→ **Data under study**
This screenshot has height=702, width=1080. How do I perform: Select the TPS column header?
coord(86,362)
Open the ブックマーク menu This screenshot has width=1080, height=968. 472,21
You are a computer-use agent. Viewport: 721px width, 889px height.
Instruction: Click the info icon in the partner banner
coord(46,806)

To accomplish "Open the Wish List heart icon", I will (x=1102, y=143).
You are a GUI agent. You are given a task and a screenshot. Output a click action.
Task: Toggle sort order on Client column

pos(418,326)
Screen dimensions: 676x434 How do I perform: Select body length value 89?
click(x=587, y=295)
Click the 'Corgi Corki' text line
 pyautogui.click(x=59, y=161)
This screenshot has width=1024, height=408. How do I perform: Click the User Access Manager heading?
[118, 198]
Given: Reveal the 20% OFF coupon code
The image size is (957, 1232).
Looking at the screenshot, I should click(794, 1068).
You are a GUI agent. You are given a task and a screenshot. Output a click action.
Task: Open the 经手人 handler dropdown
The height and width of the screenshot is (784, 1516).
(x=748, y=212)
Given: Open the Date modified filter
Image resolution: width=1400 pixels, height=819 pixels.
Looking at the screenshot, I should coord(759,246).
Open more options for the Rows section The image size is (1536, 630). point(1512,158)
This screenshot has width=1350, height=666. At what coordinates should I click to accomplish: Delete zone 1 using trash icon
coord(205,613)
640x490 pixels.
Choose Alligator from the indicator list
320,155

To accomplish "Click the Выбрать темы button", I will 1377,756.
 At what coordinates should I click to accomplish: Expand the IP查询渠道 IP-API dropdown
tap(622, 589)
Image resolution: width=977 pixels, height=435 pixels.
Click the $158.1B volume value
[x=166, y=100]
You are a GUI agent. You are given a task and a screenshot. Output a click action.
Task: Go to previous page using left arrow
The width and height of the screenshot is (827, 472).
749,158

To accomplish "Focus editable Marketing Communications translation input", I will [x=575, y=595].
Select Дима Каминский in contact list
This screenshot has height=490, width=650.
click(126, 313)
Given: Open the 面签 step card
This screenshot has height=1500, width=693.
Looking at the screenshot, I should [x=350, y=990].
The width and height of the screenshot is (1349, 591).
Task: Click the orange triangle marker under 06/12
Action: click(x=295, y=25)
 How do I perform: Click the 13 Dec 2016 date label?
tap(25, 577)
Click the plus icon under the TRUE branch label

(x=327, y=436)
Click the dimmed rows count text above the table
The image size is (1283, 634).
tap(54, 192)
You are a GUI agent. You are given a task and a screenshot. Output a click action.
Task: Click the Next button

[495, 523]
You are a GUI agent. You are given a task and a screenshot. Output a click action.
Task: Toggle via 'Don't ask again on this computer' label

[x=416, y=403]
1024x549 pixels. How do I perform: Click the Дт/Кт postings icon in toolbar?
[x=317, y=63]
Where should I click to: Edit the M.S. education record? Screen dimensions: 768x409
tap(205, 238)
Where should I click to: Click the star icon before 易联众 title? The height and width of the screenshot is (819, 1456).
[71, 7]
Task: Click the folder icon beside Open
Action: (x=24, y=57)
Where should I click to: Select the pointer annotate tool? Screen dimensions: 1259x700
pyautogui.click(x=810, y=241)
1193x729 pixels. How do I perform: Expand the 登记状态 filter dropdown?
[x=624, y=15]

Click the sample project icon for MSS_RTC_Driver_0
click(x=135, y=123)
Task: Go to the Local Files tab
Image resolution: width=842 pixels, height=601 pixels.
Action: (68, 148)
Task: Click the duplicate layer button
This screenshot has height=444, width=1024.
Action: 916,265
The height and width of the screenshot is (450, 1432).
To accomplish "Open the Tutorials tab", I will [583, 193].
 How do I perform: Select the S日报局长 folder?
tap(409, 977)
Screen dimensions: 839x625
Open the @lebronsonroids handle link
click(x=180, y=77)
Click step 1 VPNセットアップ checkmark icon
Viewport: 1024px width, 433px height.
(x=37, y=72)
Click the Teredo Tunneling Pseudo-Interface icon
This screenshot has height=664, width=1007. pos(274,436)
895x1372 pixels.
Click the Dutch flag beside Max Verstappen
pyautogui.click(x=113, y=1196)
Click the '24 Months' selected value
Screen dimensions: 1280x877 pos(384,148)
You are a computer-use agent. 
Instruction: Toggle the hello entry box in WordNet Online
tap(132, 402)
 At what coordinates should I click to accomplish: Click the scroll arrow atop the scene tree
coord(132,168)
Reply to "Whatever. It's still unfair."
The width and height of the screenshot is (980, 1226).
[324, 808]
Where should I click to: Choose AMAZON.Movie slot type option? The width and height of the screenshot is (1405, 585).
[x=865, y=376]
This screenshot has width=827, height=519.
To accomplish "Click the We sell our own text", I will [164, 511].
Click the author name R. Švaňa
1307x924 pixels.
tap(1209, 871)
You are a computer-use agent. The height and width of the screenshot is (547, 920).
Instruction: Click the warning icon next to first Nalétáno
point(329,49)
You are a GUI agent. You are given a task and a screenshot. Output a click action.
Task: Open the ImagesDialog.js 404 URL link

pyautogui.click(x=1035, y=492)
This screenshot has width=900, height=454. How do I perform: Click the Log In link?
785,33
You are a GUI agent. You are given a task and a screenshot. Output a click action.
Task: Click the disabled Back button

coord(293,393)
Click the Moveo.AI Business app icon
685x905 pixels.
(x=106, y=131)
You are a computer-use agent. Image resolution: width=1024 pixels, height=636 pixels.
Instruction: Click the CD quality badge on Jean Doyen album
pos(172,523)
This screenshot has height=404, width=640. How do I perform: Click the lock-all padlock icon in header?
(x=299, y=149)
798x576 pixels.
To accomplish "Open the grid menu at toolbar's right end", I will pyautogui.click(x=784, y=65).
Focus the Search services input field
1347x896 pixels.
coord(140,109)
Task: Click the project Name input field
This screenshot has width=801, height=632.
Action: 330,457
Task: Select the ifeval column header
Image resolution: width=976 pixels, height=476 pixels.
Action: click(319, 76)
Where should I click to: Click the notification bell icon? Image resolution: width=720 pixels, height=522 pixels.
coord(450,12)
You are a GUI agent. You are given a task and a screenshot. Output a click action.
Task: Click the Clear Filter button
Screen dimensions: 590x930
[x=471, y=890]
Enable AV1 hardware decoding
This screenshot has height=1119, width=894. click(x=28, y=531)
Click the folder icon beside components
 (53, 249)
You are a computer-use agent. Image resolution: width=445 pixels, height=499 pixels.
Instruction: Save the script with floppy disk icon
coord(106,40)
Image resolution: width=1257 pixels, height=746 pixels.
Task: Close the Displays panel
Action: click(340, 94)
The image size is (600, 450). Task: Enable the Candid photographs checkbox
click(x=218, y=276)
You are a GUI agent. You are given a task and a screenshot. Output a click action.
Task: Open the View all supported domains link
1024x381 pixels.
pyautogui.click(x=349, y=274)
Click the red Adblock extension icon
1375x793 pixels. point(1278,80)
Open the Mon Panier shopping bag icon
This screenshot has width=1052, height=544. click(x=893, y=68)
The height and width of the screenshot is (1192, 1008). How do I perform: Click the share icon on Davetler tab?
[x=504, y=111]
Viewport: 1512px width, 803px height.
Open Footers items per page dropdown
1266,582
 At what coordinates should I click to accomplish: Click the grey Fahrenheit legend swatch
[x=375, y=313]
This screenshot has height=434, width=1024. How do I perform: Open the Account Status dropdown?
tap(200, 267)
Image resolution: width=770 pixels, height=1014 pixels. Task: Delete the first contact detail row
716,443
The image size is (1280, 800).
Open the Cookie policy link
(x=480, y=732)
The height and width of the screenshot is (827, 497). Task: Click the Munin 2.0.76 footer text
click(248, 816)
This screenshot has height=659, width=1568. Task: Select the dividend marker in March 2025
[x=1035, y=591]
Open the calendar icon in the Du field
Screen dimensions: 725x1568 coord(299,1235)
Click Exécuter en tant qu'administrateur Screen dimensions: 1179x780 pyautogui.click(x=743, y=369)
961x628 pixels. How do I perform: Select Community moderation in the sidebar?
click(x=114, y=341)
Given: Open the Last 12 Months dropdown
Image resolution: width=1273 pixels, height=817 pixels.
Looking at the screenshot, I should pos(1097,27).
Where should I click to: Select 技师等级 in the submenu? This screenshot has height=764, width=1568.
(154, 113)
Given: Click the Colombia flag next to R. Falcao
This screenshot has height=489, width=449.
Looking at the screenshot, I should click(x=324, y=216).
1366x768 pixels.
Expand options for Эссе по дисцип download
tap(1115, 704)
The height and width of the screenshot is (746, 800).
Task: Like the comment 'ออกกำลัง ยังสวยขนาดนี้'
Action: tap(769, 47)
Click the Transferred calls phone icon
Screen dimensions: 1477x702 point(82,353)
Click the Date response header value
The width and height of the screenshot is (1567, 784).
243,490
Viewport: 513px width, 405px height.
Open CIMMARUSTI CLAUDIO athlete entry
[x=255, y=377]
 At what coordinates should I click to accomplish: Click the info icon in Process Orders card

→ **Work instruction**
Reproduce, with both ends included, the lines from the one holding "Viewport: 513px width, 405px height." to the end of the records above.

→ **Answer area**
Viewport: 513px width, 405px height.
Open CIMMARUSTI CLAUDIO athlete entry
[x=255, y=377]
 At what coordinates should I click to accomplish: Click the info icon in Process Orders card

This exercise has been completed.